Quando o acordo parecia próximo de ser concluído, o Zenit definiu as condições finais da venda: 27 milhões de euros (R$ 169,8 milhões) garantidos e outros 3 milhões de euros (R$ 18,7 milhões) vinculados ao cumprimento de objetivos estabelecidos em contrato. Cada conquista relevante obtida durante a passagem de Gerson poderá gerar um pagamento adicional de 500 mil euros ao clube russo, até o teto de 3 milhões de euros.
Além disso, os intermediários envolvidos terão direito a uma comissão correspondente a 10% da parcela fixa da transferência. O valor, calculado em 2,7 milhões de euros (cerca de R$ 17 milhões), será repartido entre Marcão, pai e representante do jogador, Junior Mendonza, Carlos Meinberg Neto e André Cury.
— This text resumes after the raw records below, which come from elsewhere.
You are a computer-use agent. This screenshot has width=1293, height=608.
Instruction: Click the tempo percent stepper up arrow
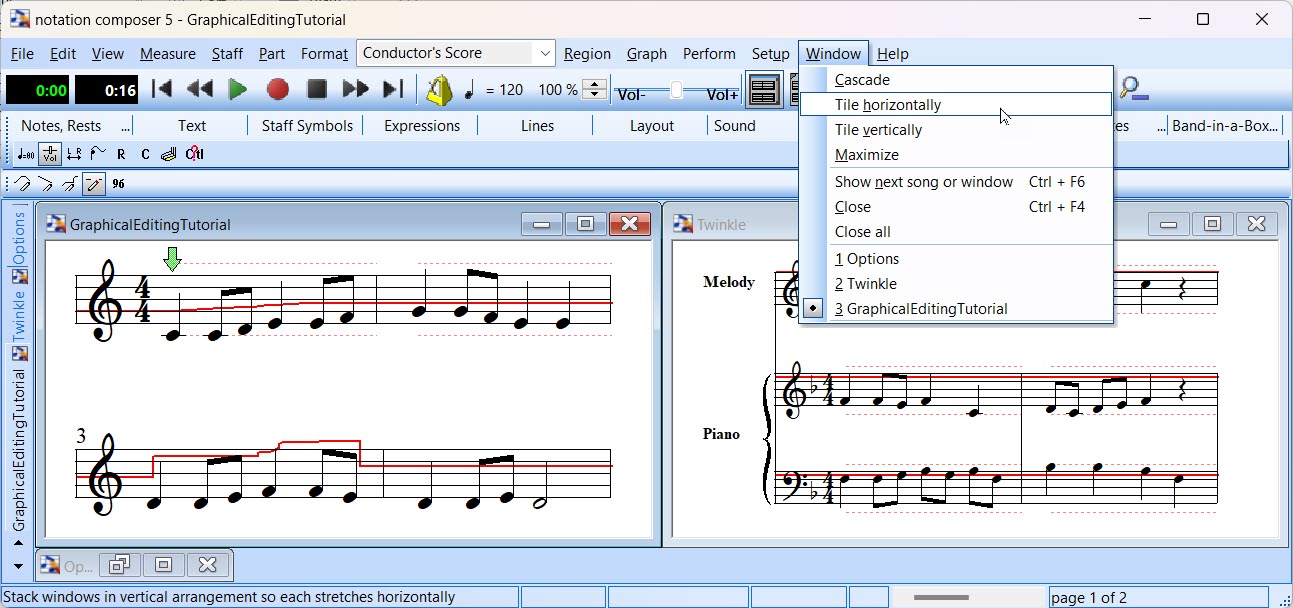tap(594, 84)
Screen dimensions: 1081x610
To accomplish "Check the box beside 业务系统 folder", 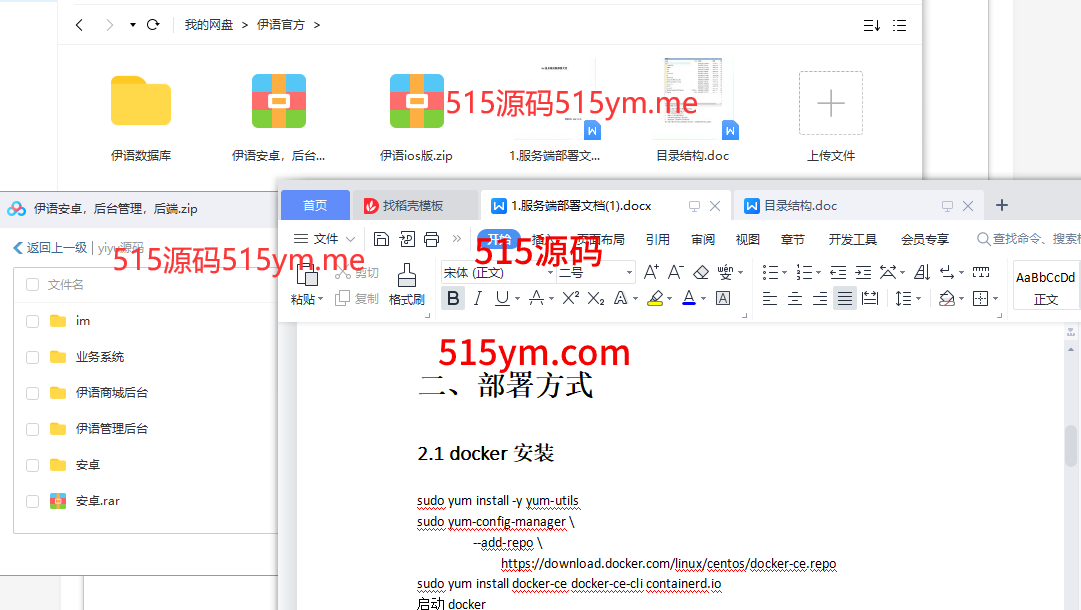I will point(32,357).
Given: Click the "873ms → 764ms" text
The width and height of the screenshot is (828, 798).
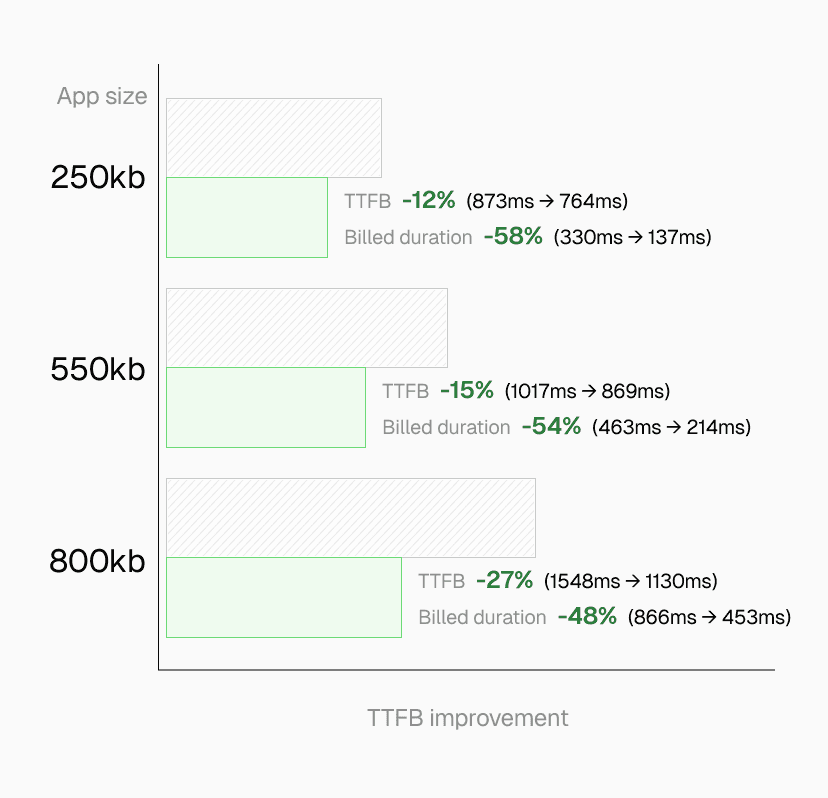Looking at the screenshot, I should (547, 201).
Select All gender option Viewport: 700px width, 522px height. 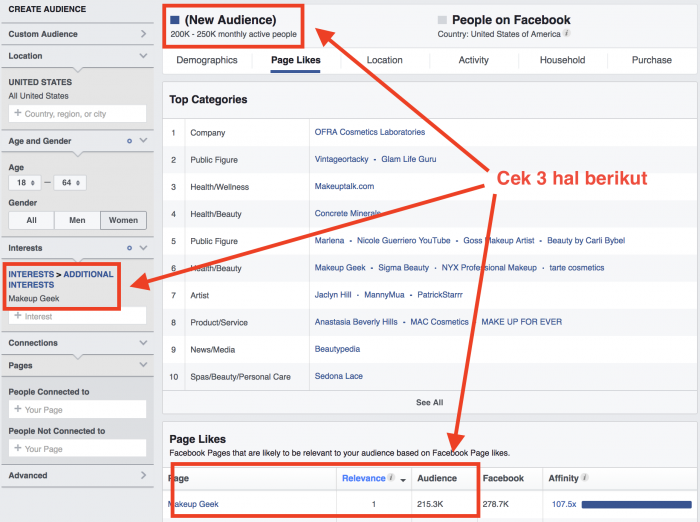(x=31, y=220)
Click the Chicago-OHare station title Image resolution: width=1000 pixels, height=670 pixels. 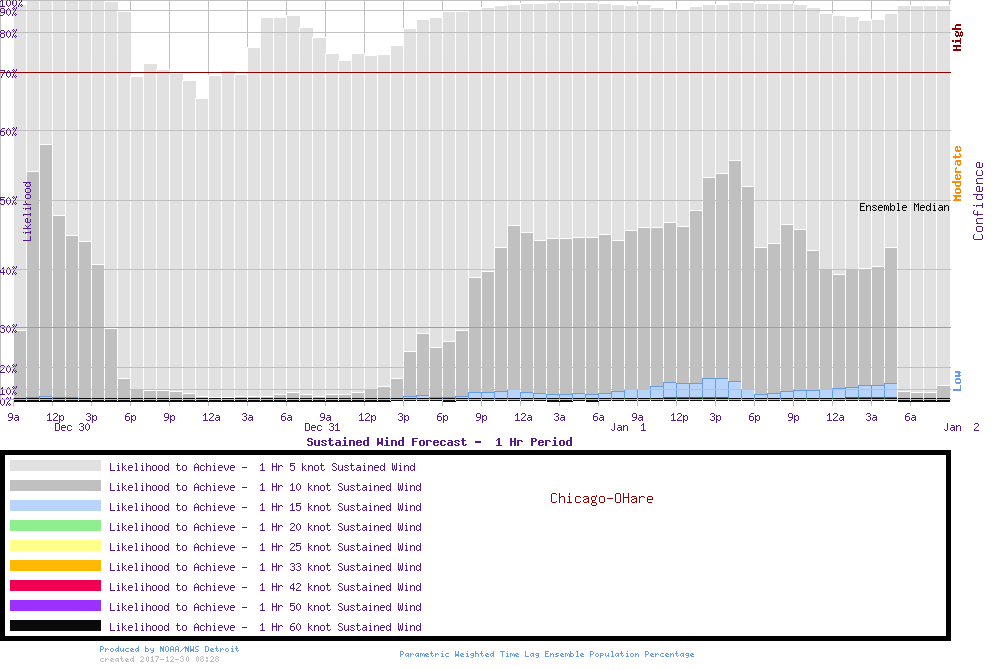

Há ainda um detalhe relacionado à divisão dessas comissões. Uma parte dos recursos destinados a Marcão, estimada em aproximadamente 650 mil euros (R$ 4,2 milhões), será repassada a Carlos Leite, empresário que acompanhou a carreira de Gerson por vários anos e manteve participação nos acordos ligados ao atleta.